• _Required work_:
**a.** Set down, word for word, the part of the Sue McNeil interview that opens with the words containing "Sue McNeil: Infrastructure" and closes with "traditional ASCE journals.".
**b.** Answer these questions from the Sue McNeil interview:
(i) At which university is Sue McNeil a professor?
(ii) Which hot topic does she list first?
(iii) What four areas does she say infrastructure systems cut across?

• _Provided text_:
▬▬▬

Editor, Sue McNeil


Meet the Editor: Journal of Infrastructure Systems

The Journal of Infrastructure Systems (JIS) publishes cross-disciplinary papers about managing, sustaining, enhancing, and transforming civil infrastructure systems.

Civil infrastructure systems support transportation; energy production and distribution; water resources management; waste management; civic facilities in urban and rural communities; communications; sustainable resources development; and environmental protection. Increasingly, inter- and multidisciplinary expertise is needed not only to design and build these systems, but to manage, sustain and transform them as well.

Sue McNeil talked with ASCE Publications about the interdisciplinary nature of infrastructure and her vision of the journal. McNeil, Ph.D., P.E., Dist. M.ASCE, is Professor of Civil and Environmental Engineering at University of Delaware.

ASCE Publications: What separate the JIS from others in the field?

Sue McNeil: Infrastructure systems cuts across different disciplines, whether that is transportation, water, waste water, or energy. This journal is all about infrastructure systems as a whole. Because what we do touches many different fields, we don’t want to be seen as just a civil engineering journal. We have made an effort to focus more on methodologies to support decision making and the interdisciplinary requirements for this field. We don’t focus on one type of infrastructure and often receive submissions for topics that wouldn’t immediately fit into other more traditional ASCE journals.

ASCE Publications: What do you see are the hot topics?

Sue McNeil: 1. Resilience – the combination of infrastructure, climate change and extreme events. There is a lot going on and it is definitely a hot topic for infrastructure.

▬▬▬

• _Data records_:
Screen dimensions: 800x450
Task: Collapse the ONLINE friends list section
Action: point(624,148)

▬▬▬

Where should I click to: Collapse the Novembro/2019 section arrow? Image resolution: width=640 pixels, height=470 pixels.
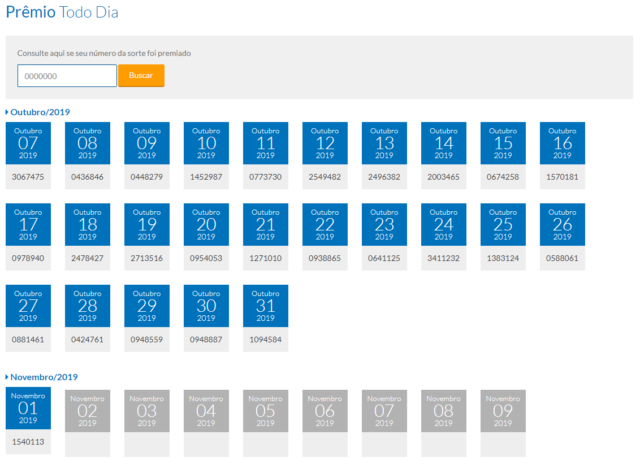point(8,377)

▬▬▬

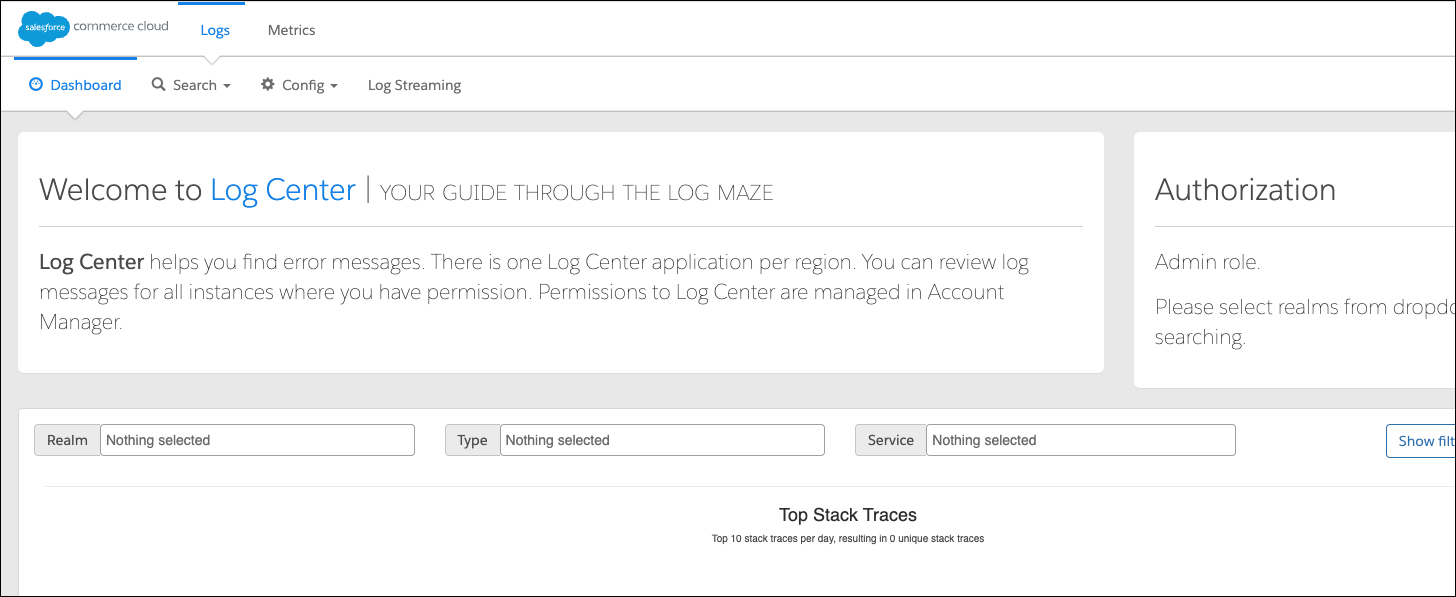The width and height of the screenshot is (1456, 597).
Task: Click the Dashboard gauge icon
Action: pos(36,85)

▬▬▬

• _Task results_:
**a.**
Sue McNeil: Infrastructure systems cuts across different disciplines, whether that is transportation, water, waste water, or energy. This journal is all about infrastructure systems as a whole. Because what we do touches many different fields, we don’t want to be seen as just a civil engineering journal. We have made an effort to focus more on methodologies to support decision making and the interdisciplinary requirements for this field. We don’t focus on one type of infrastructure and often receive submissions for topics that wouldn’t immediately fit into other more traditional ASCE journals.

**b.**
(i) University of Delaware
(ii) Resilience
(iii) Transportation, water, waste water, and energy